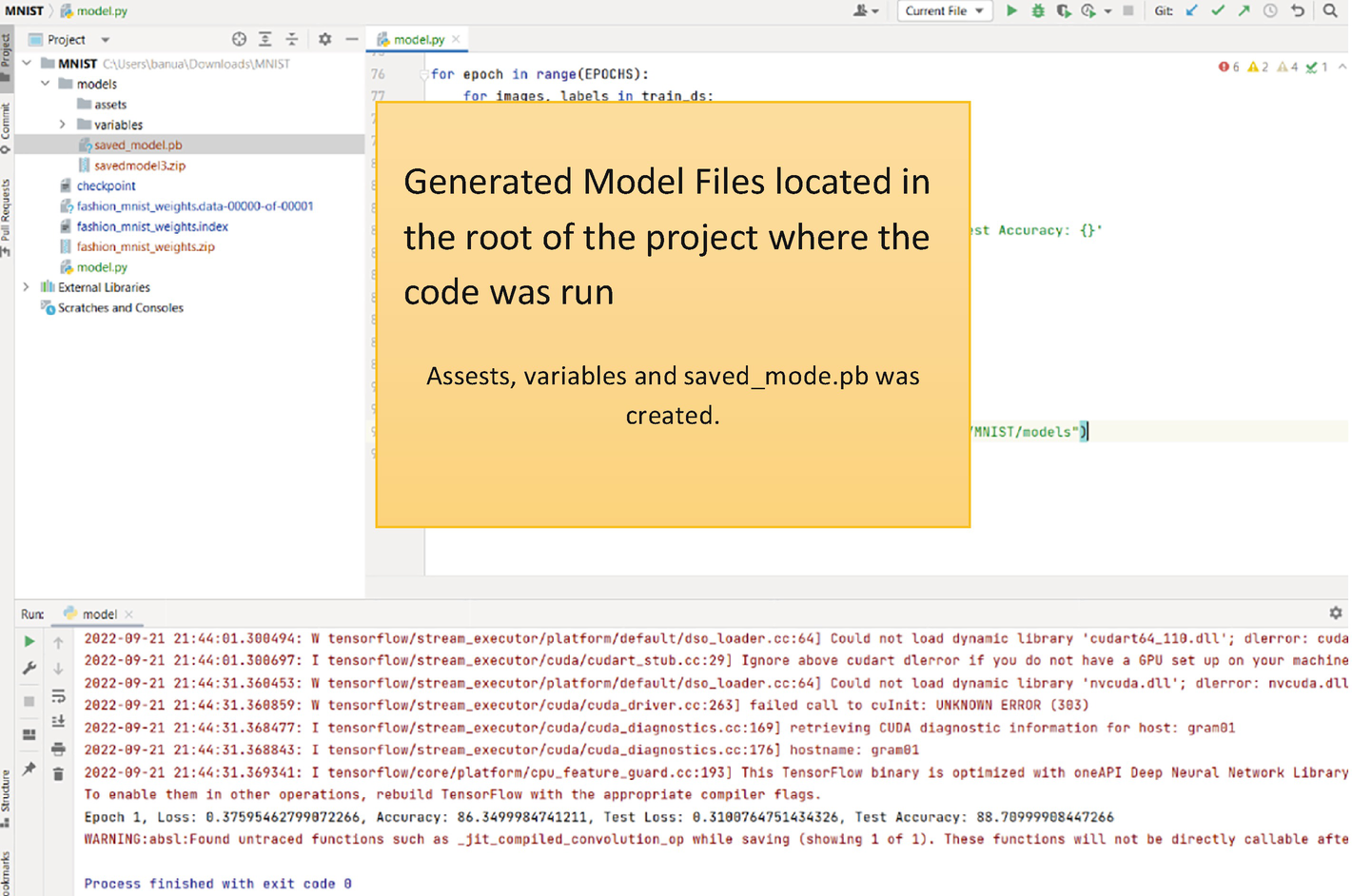
Task: Open the Current File run configuration dropdown
Action: click(x=944, y=10)
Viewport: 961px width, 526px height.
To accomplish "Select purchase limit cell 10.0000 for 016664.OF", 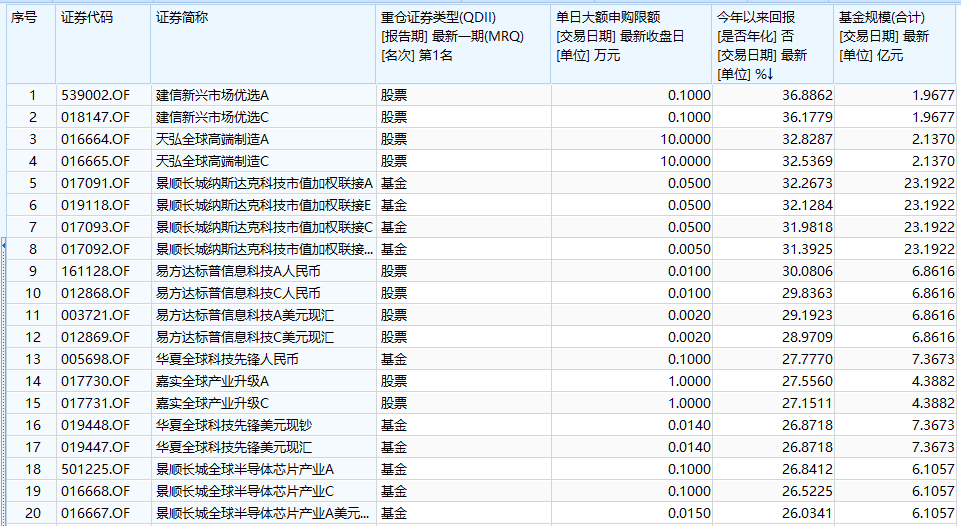I will coord(685,139).
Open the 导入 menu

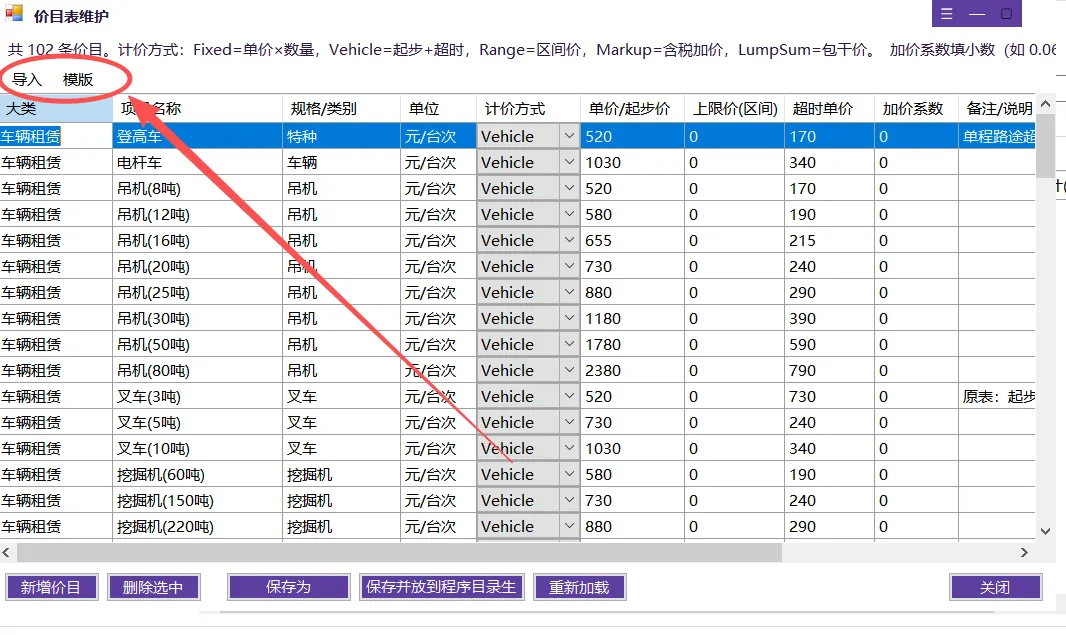pyautogui.click(x=27, y=80)
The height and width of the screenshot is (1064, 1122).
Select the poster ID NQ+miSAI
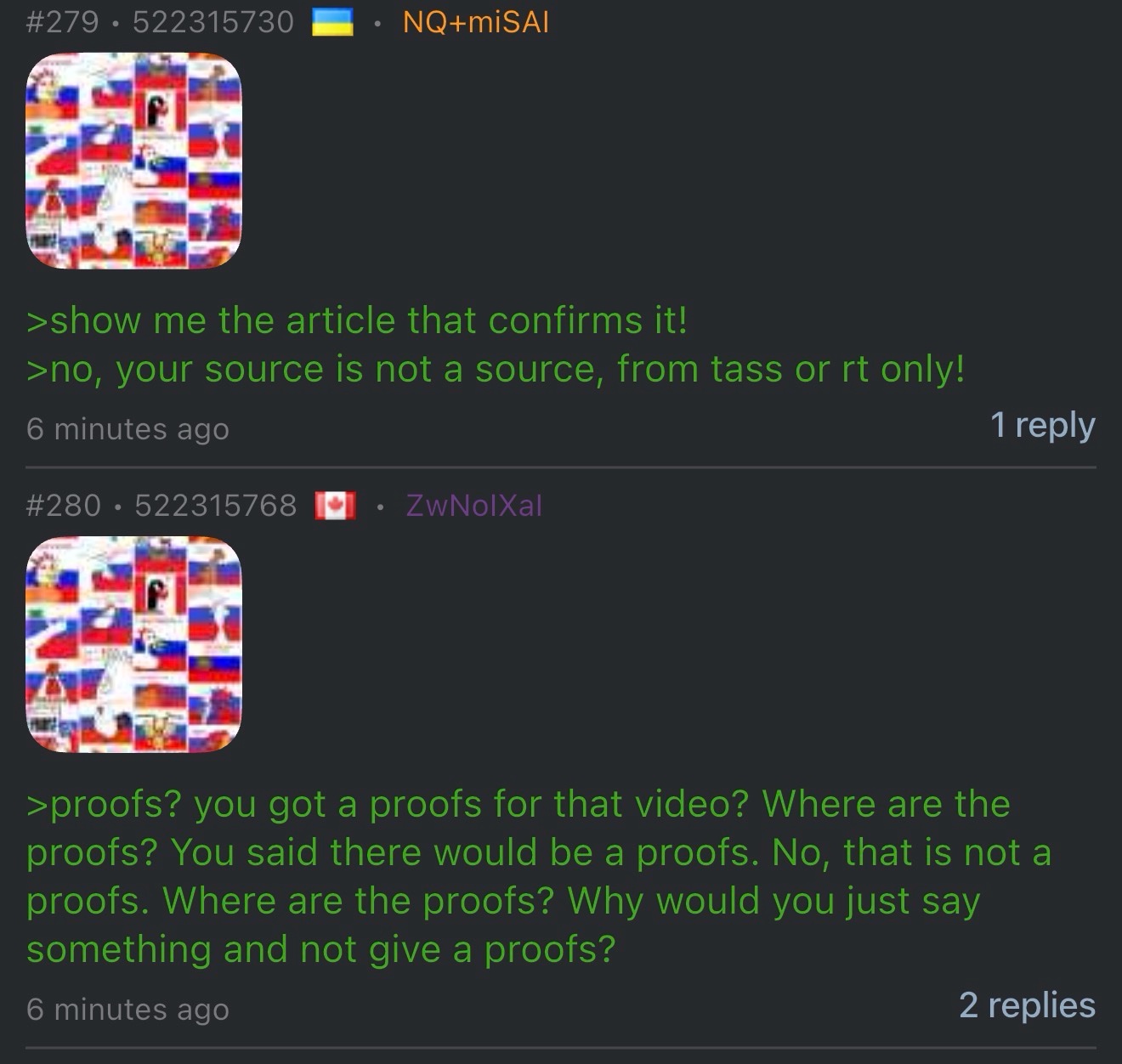point(476,22)
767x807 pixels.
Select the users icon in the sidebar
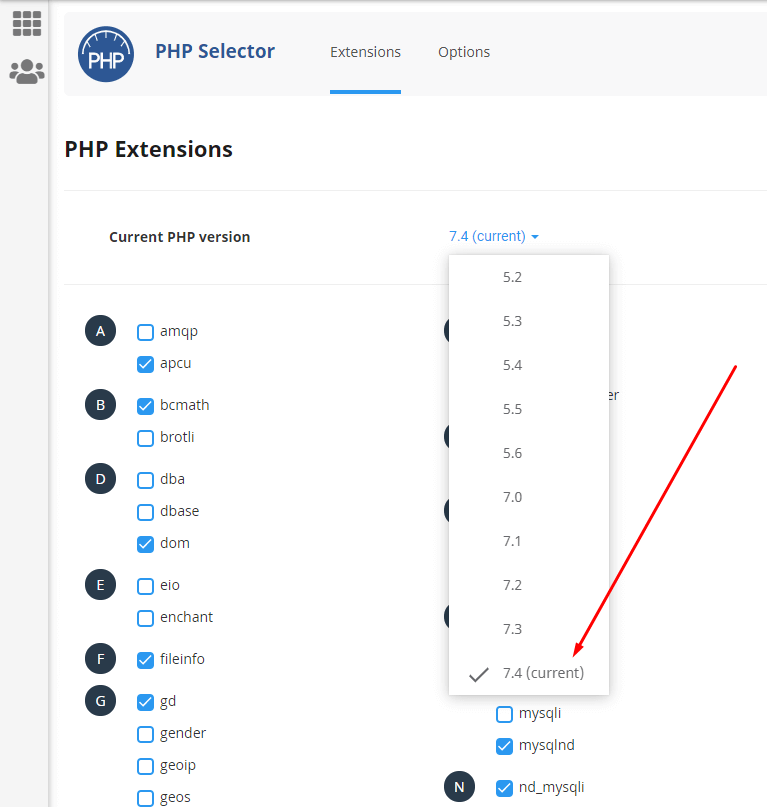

• [DIRECTIONS] From the line containing "767x807 pixels." down to the final line of the records above, restate every line word for word, add nothing, and skip the pictures.

• [REPLY TO THE TASK]
767x807 pixels.
Select the users icon in the sidebar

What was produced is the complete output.